The spirit of Eid-al-azha finds roots in sacrifice and community service. “Bakrid can be traced back to the Prophet Ibraham, who was instructed by God in a dream to sacrifice his most beloved thing. He decided to give up his only son,” informs author Sadaf Hussain. “Just when he was about to sacrifice his son, an angel appeared and replaced the boy with a lamb, and this marked the beginning of the festival.” Today Eid-al-azha is marked not only by sacrifice but also the sense of community service where two-thirds of your sacrifice has to be shared with others. And yet there is always enough for everyone to share, distribute and feast on.
Breaking fast with kaleji and chaap
Kaleji is one of the signature dishes of Bakrid or Id-al-aza and there is good reason for it. Kaleji, or liver, is the first part of the goat available post sacrifice and is usually brought home by the men of the house after their morning prayers. The women quickly turn it into a light yet flavourful stir fry with the basic onion, ginger, garlic masala. “In most home across the city kaleji-gurda is served with roti for breakfast,” informs Sheeba Iqbal, a home chef and a veteran in Lucknowi and Awadhi cuisine. “It is quickest to be made, needs least preparation time and is loved by all for its novelty,” she adds.
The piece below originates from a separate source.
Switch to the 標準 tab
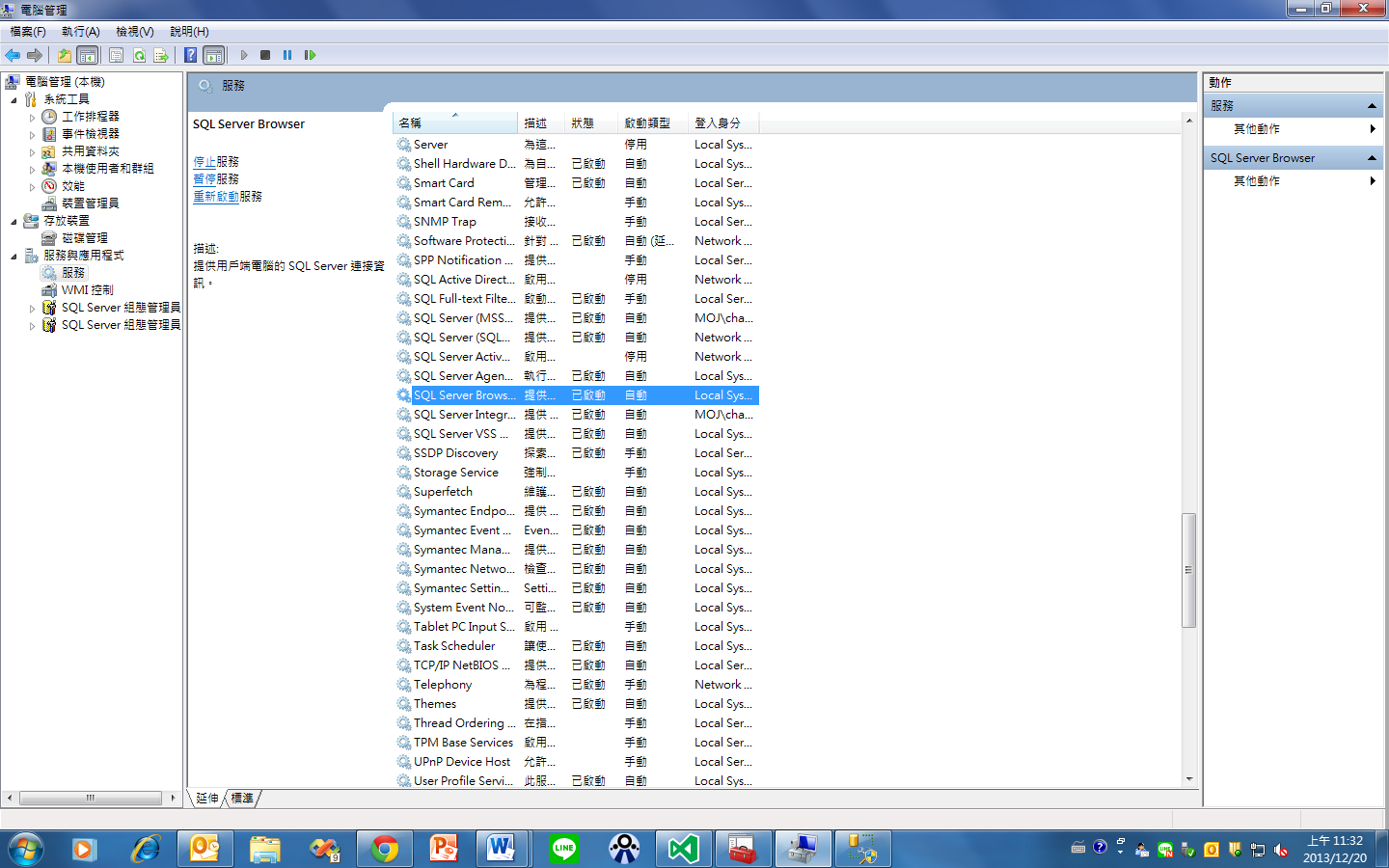Image resolution: width=1389 pixels, height=868 pixels. [x=242, y=798]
The evenings are reserved for chaap. The spareribs that are made in Awadhi style with little or no spice, are served as a starter for the evening feat. In some families, these are coated with egg and shallow fried and in others they are cooked in light masala but every home in Lucknow eats chaap in the evening of Bakrid. “It is like an unwritten rule, you can say,” says chef Mohsin Qureshi, executive chef at Lebua, Lucknow who comes from a family of khansamas and continues to cook and preserve age-old Lucknowi recipes. “The evening dastarkhan at Eid always starts with chaap and then moves on to kormas, kalias, biryani, and whatever else you can manage to cook.
The Awadhi love for korma and gosht
The most important tenet of Bakrid is sharing. Over time though while the share of the underprivileged is still distributed to the poor, most families have started to host special daawats or feats at home for their friends and family. “On Bakrid, the kitchen is perpetually busy,” says Iqbal. “We start with the kaleji and by the time that is ready the preparation of the korma and kalia is done. The raan is then marinated and put in the freezer and preparations for the evening biryani begins. “You see there is so much meat that you have to quickly work with it to utilise it in all ways possible.”
While korma and boti can be found in many cities on Bakrid, it is the dal gosht and alu gosht here that set the Lucknowi Bakrid feasts apart from the rest. “Our dal gosht is made with green moong dal and not chana dal like Hyderabad,” informs Qureshi. “The recipe, like all others, needs a lot of skill and practice, what we call nafasat and nazakat in Lucknow. We use very few spices which are sifted multiple times before use. So, when you eat dal gosht you don’t notice the masala at all, but the taste lingers on your palate for days.” There is Alu Gosht too, the only form of vegetable you’d see on a Bakrid table groaning under meat dishes and another dish made only in Lucknowi homes.
In Lucknow, biryani is always on the menu
Biryani is forever in Lucknow and on Bakrid it is one of the essentials to be cooked in every home. No matter how much biryani you’ve eaten through the year, the Eid biryani is always special. All families have their signature biryani recipes and sharing it with each other is an unwritten rule here. There was however another dish that was the signature of Bakrid festivities in Lucknow which most of the city has long forgotten about now.
“Until not very long ago Mutanjan was the most coveted dish of Bakrid,” says Qureshi. “Mutanjan is unique to Lucknow and is made with a combination of sweet and salted rice and small pieces of mutton or boti.” Mutanjan, explains Qureshi, is not dessert, and does not taste or look like either zarda or meethe chawal, also made in Lucknow homes regularly. It is a distinct dish eaten in the main course with kormas and curries. “Unfortunately, few people make it now, but we still make it at home every Bakrid,” adds Qureshi who also offers it in his restaurant, Azrak, in his Bakrid special menu.
There are no special desserts reserved only for Bakrid in Lucknow but there are always seviyan on the menu. “Qimami seviyan is a staple Lucknowi dessert, another less popular dish is sevai ki barfi, where roasted sevai mixed with khoya, sugar or jaggery and set in a tray,” says Sadaf, who likes his version with a bit of orange juice. OJ in seviyan? But then in Lucknow everything has its own quirk.